▶ _Short task 1_
Transcribe the stretch of the ride-hailing article from "Rep. Antonio Guerrera, D-Rocky" through "the ride-hailing services.".
▶ _Short task 2_
Decide whether each statement agrees with the ride-hailing article: (a) the report offered the state seven options, (b) Commissioner James Redeker believes there is enough data to support a solid regulatory plan, and (c) Bakwowi paid $1,000 a week to rent a taxi. Answer yes or no for each, quoting the words of the ride-hailing article that decide it.

▶ _Quoted text_

Bakwowi, an immigrant from Cameroon, said he earns about $1,000 a week driving his own car with Uber, which allows riders to use smartphone apps to book and pay for rides. When he worked for the cab company, he said, he struggled to pay $850 a week to rent a taxi while also paying for gas, insurance and car repairs.

California, Colorado, Virginia, Washington, D.C., New York, Massachusetts and Oregon have begun regulating aspects of ride-hailing services, separate and apart from taxi and livery service regulations, according to a new state report released Monday. Other states have issued cease and desist orders, saying the companies are operating outside current regulations.

The study of ride-hailing and ride-booking services for the Department of Transportation was conducted by the Institute for Municipal and Regional Policy at Central Connecticut State University. The report offered the state seven options, including maintaining the status quo, treating Uber and similar companies as taxi companies or creating a separate or hybrid system with different regulations for ride-booking services.

However, Transportation Commissioner James Redeker said he does not believe there's enough available data to support a solid plan for how to regulate ride-hailing services or make changes to the current taxi and livery regulations, which date to the 1920s.

"I think the debate is still open," he said.

As more data are collected, he said, the state could consider special license plates or special driver's licenses for those participating in ride-hailing services, enabling the state to get a better handle on who is driving the vehicles.

Rep. Antonio Guerrera, D-Rocky Hill, co-chairman of the Transportation Committee, said lawmakers this session will likely examine issues such as liability insurance, inspections and background checks for Uber drivers and those from other online companies. Many lawmakers voiced concern about the safety of people who use Uber and other services.

Also, Guerrera said, such changes could help level the playing field between the taxi industry and the ride-hailing services.

"If we do that," he said, "then the consumer should have the option of deciding where he wants or she wants to go."

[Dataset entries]
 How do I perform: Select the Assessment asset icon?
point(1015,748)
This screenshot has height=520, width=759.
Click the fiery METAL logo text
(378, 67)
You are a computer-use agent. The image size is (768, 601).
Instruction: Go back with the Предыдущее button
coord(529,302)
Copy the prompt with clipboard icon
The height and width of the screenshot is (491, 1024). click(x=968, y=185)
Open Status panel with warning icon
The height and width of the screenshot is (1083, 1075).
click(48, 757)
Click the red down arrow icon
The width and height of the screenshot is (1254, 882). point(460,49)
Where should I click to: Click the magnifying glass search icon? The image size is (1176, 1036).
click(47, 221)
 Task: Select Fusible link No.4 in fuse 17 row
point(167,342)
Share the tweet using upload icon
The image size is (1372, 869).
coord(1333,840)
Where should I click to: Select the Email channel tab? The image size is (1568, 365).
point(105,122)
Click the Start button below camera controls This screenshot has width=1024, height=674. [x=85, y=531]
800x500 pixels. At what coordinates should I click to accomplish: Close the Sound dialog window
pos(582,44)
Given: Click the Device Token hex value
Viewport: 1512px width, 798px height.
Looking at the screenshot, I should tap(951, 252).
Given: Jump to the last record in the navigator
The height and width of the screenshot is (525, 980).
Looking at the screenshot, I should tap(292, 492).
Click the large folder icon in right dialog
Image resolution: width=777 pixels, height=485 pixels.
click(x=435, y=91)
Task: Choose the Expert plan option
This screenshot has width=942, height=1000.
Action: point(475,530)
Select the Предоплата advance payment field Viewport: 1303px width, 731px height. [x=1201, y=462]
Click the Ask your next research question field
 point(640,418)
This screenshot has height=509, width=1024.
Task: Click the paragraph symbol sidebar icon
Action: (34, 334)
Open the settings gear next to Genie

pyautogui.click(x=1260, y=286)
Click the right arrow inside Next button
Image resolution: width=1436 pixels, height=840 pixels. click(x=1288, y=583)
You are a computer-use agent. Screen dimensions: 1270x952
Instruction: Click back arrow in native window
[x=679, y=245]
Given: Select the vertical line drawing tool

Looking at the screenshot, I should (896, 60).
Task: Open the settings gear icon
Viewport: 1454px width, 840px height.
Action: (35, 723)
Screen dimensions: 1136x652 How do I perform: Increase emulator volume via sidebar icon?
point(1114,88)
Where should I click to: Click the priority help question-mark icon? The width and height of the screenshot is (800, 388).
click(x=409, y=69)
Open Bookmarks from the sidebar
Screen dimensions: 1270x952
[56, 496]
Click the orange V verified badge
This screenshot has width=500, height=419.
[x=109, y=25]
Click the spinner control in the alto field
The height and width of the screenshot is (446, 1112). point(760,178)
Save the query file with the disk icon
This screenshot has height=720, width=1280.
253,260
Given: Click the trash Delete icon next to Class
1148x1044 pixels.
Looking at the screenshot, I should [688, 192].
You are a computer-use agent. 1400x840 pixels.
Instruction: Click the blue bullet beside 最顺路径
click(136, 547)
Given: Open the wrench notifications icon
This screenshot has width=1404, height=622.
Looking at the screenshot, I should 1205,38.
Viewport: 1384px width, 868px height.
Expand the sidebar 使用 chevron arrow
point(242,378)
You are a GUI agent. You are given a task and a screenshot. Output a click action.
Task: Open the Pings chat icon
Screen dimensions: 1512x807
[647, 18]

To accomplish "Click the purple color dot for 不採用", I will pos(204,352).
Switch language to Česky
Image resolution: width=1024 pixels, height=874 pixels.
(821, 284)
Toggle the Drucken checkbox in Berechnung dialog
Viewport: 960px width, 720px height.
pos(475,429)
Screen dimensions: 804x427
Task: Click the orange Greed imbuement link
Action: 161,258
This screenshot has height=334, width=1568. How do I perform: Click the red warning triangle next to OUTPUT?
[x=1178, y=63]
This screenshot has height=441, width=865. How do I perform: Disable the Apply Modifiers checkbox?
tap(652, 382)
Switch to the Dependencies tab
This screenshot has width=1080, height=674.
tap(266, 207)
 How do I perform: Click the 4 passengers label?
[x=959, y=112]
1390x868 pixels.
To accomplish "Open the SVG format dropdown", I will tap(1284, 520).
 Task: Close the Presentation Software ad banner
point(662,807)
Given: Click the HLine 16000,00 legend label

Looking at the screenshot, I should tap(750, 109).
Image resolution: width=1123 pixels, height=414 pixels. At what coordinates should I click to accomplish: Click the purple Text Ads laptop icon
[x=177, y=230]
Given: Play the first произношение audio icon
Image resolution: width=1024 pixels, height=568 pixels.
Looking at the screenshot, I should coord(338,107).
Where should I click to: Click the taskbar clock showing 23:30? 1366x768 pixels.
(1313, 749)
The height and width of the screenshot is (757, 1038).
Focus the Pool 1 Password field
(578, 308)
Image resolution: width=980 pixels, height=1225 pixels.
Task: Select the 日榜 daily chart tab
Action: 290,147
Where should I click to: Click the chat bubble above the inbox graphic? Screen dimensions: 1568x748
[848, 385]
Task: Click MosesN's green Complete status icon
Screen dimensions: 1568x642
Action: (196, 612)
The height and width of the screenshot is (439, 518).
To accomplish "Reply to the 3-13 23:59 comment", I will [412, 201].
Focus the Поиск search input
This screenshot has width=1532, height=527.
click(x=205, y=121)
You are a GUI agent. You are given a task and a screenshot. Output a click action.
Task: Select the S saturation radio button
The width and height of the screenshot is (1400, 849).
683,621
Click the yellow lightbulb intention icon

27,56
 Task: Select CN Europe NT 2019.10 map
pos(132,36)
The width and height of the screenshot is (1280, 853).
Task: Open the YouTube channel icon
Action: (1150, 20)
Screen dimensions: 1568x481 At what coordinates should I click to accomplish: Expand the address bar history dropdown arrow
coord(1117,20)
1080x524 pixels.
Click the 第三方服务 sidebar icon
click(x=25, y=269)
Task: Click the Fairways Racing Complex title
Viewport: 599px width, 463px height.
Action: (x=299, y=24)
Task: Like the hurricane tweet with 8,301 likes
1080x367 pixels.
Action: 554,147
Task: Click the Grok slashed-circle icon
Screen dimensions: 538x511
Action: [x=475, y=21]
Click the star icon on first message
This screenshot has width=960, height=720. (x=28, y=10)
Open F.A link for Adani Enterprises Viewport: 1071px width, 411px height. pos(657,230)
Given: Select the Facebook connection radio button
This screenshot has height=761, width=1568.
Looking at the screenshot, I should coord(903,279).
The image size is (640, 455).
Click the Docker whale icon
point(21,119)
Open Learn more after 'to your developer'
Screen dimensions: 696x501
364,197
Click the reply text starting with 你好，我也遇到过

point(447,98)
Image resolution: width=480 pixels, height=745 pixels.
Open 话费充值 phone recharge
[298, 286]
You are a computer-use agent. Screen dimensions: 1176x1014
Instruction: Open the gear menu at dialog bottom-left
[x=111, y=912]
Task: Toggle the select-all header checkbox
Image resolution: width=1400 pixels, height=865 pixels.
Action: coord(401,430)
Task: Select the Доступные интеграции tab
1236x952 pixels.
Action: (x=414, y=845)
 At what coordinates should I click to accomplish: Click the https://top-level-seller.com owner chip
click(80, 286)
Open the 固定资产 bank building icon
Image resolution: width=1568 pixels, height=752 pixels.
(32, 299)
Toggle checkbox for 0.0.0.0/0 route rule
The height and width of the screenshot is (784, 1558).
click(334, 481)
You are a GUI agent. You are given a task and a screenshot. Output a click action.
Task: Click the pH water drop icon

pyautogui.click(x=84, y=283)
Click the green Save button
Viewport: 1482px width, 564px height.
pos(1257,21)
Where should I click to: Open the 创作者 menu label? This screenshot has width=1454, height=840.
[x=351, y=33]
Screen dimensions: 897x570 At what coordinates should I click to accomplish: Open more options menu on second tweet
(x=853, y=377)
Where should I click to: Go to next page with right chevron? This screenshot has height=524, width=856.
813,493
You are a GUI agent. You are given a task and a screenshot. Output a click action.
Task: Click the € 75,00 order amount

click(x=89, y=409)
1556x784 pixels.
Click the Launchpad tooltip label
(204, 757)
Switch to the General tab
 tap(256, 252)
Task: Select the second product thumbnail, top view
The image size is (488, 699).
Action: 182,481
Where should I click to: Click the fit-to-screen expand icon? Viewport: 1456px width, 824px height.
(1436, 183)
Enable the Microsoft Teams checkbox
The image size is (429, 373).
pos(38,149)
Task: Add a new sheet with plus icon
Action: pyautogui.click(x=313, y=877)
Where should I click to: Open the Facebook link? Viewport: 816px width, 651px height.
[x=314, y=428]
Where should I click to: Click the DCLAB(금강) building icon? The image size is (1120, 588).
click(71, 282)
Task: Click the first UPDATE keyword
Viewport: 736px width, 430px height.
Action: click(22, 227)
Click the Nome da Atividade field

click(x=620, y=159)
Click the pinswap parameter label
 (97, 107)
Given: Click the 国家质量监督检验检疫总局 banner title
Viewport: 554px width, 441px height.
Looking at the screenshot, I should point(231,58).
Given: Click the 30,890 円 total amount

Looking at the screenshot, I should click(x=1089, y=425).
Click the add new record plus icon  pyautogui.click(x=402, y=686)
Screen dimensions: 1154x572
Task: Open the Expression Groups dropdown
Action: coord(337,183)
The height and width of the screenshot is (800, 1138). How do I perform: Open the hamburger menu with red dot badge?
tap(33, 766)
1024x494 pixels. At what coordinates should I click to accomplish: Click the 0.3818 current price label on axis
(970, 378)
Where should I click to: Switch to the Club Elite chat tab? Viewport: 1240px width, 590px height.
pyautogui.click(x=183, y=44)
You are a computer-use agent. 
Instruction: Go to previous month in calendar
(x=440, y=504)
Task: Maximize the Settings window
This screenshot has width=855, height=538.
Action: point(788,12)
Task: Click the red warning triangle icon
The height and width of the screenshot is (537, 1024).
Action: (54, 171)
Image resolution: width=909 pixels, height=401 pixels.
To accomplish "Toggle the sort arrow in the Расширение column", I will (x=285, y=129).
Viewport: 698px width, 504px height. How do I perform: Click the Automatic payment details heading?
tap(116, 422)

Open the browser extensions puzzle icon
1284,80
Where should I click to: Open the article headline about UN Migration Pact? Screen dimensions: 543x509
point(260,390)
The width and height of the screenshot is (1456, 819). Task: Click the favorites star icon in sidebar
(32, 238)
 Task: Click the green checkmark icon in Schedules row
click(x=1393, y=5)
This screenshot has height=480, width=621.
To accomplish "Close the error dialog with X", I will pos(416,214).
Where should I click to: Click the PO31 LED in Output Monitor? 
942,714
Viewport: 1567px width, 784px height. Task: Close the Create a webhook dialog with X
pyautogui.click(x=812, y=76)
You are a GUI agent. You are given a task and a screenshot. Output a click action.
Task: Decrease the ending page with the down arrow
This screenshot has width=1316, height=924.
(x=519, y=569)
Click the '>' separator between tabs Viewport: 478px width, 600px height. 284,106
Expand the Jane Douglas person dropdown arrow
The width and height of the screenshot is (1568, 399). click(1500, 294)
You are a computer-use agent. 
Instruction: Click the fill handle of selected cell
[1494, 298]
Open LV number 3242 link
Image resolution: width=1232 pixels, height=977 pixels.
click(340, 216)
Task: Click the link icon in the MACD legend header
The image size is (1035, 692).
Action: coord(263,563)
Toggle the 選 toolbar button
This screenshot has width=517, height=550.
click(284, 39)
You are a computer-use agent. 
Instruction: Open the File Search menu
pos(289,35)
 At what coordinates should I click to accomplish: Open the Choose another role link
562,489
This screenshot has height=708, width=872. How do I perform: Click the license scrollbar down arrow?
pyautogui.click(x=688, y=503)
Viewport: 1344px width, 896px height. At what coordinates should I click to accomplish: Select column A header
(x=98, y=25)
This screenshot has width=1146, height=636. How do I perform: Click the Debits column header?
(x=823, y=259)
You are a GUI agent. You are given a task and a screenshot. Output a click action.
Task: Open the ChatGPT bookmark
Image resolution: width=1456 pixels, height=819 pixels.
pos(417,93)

▶ _Correct output 1_
Rep. Antonio Guerrera, D-Rocky Hill, co-chairman of the Transportation Committee, said lawmakers this session will likely examine issues such as liability insurance, inspections and background checks for Uber drivers and those from other online companies. Many lawmakers voiced concern about the safety of people who use Uber and other services.

Also, Guerrera said, such changes could help level the playing field between the taxi industry and the ride-hailing services.

▶ _Correct output 2_
(a) Yes: "The report offered the state seven options"
(b) No: "he does not believe there's enough available data to support a solid plan"
(c) No: "he struggled to pay $850 a week to rent a taxi"